From, the ultimate progressive rock music website

3 stars Another gem destined, I fear, to obscurity were it not for the benevolence, brilliance and imagination of the boys at Bravo, Sunhillow! You are a god! Pairing David Drury's church organ play with Brooke Shelley's female choral/operatic vocals seems natural--for church music. But then you mix in the standard rock instrumentation (drums, electric bass and electric guitar) and you get an unusual and challenging mix. The choice to creating prog/goth rock was made and, though the organ and vocal can at times feel separate from the electric side, overall the church- and medieval- feeling melodies and sounds mix extremely well with the rock elements. I must admit that I half expected the clichéd Captain Nemo/Phantom of The Opera 'crazed organ' sound (it's there a few times, like in "Wachet Auf") but, no! The organ is often actually rather quiet or in the background--not even as prominent as Rick Wakeman used it in the YES-classic, "Awaken." The electric guitar is, surprisingly, the one instrument that is, unfortunately, mixed as if 'outside' the rest of the band, otherwise Resonaxis has managed the formidable achievement of making their odd mix of instruments feel quite natural and perfectly suited for one another.

While I find myself quite liking all of the album's songs, the standouts for me are:

The graphic lyrics and catchy melodies of "Monsignor Loss" (4:47) (8/10), the FRIPP-like guitar arpeggios and harmonized male and female vocal weave throughout "Hymn 8" (4:00) (9/10), "Wachet Auf" (4:07) (8/10), "Deathdamp Allemande" (3:50) (8/10), the STEROLAB- like "Circles" (3:24) (8/10), the almost blasphemous church/sacred feeling, guitar infused, "Mysterium" (5:06) (9/10) (beautiful vocal!), the vocal melody and performance of "Chorus Angelorum" (8/10), the guitar and organ work in "Dustward" (4:25), and the awesome electric guitar chord play (including a 50 second solo intro) and amazing second voice harmonizing in a very church-like way on "Akasha" (4:55) (9/10).

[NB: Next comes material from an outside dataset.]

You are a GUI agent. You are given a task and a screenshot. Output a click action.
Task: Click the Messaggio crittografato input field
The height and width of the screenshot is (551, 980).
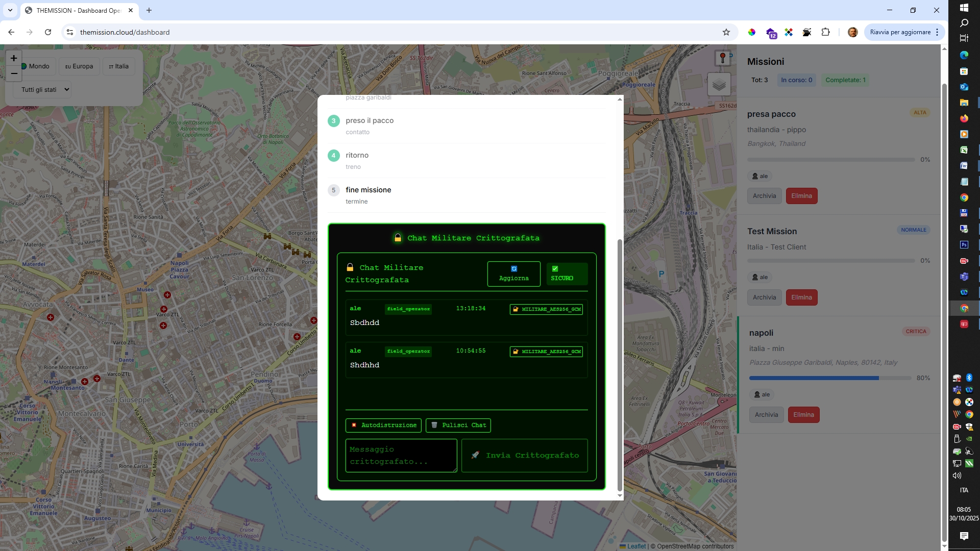[401, 456]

I would love to see some more intricate and adventurous organ play from this maestro--who is obviously well-esteemed if he was the inspiration for Brooke's desire to put together a record. His play is solid and presents a wonderful and unusual backdrop to the music here (except on "Akasha"), but there are really no flashy soli or intricate weaves of multiple keyboard lines. One can only hope that in the future . . .

In the meantime, this is a solid three-plus star effort: an excellent listen for any adventurous prog lover!